** Start of Raw records **

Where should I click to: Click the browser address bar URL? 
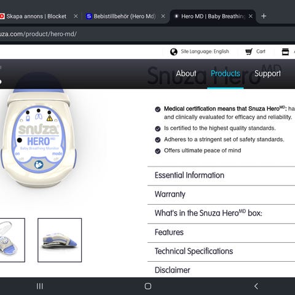click(x=38, y=34)
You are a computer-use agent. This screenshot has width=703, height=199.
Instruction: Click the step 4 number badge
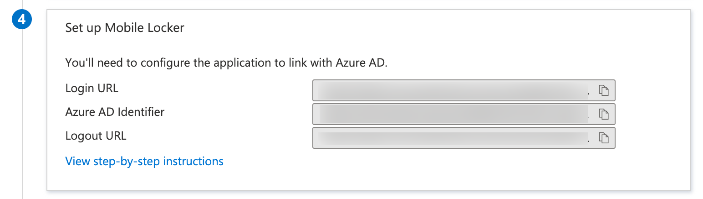tap(22, 21)
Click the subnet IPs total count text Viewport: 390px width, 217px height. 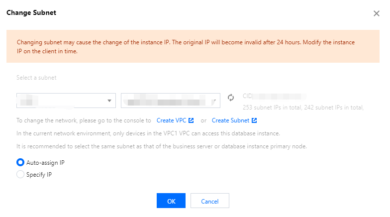[x=302, y=107]
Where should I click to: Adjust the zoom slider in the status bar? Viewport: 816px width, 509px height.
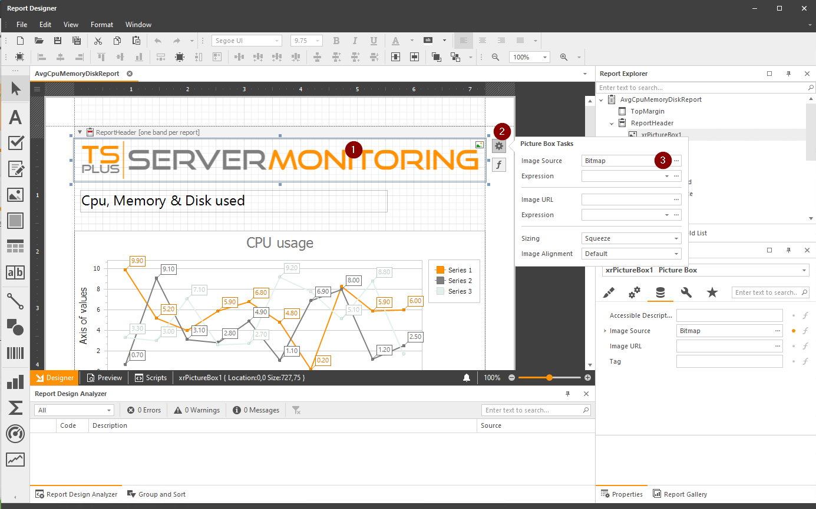click(x=550, y=377)
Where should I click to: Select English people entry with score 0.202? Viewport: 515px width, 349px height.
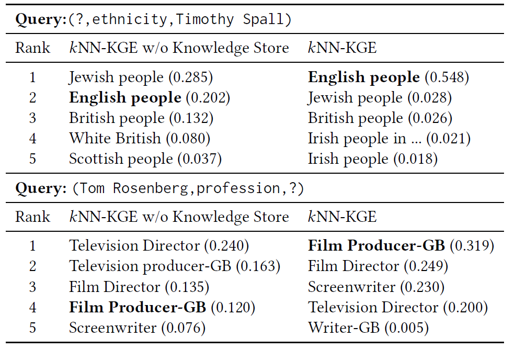coord(149,98)
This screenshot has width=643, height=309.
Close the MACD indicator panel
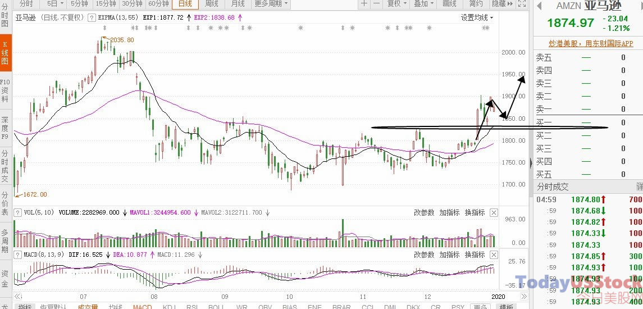pos(494,255)
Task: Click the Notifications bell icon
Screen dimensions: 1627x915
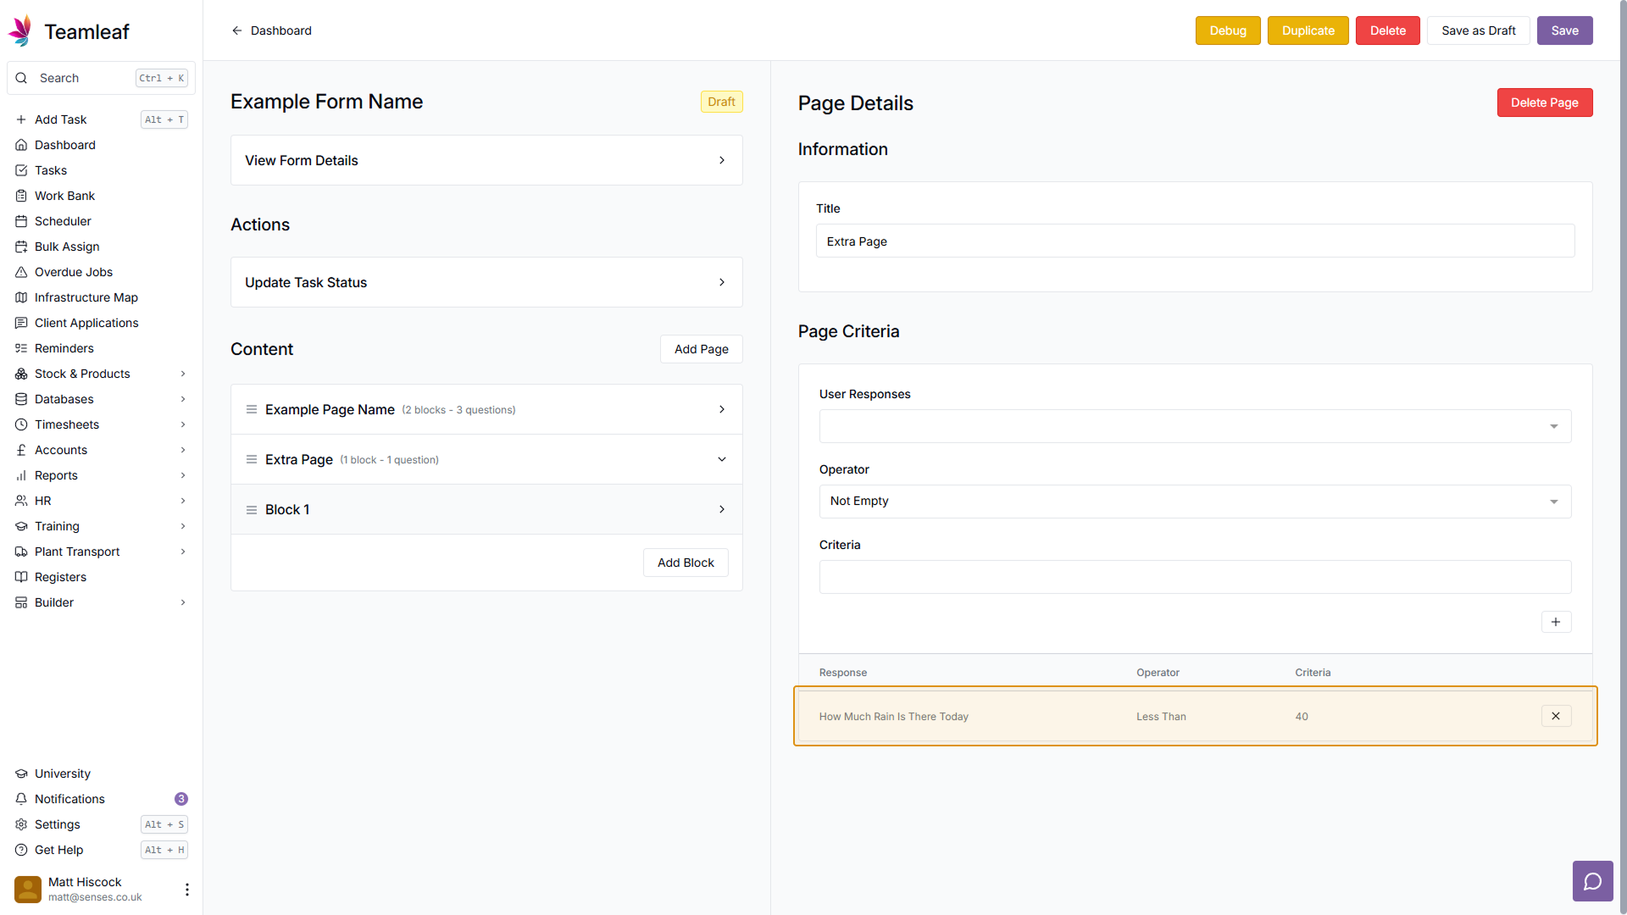Action: point(21,799)
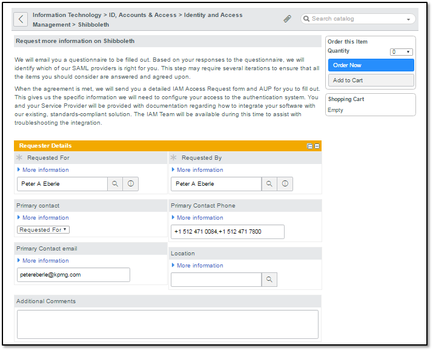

** End of Raw records **

- _Your objective_
Reproduce word for word the rows from the beginning of the rows above through the line containing "tap(22, 21)", with both ends included, and omit the pictures from your answer.

- _Solution for this task_
Where should I click to: Click the browser address bar URL? 
click(x=38, y=34)
You are a computer-use agent. This screenshot has width=703, height=199.
Instruction: Click the step 4 number badge
tap(22, 21)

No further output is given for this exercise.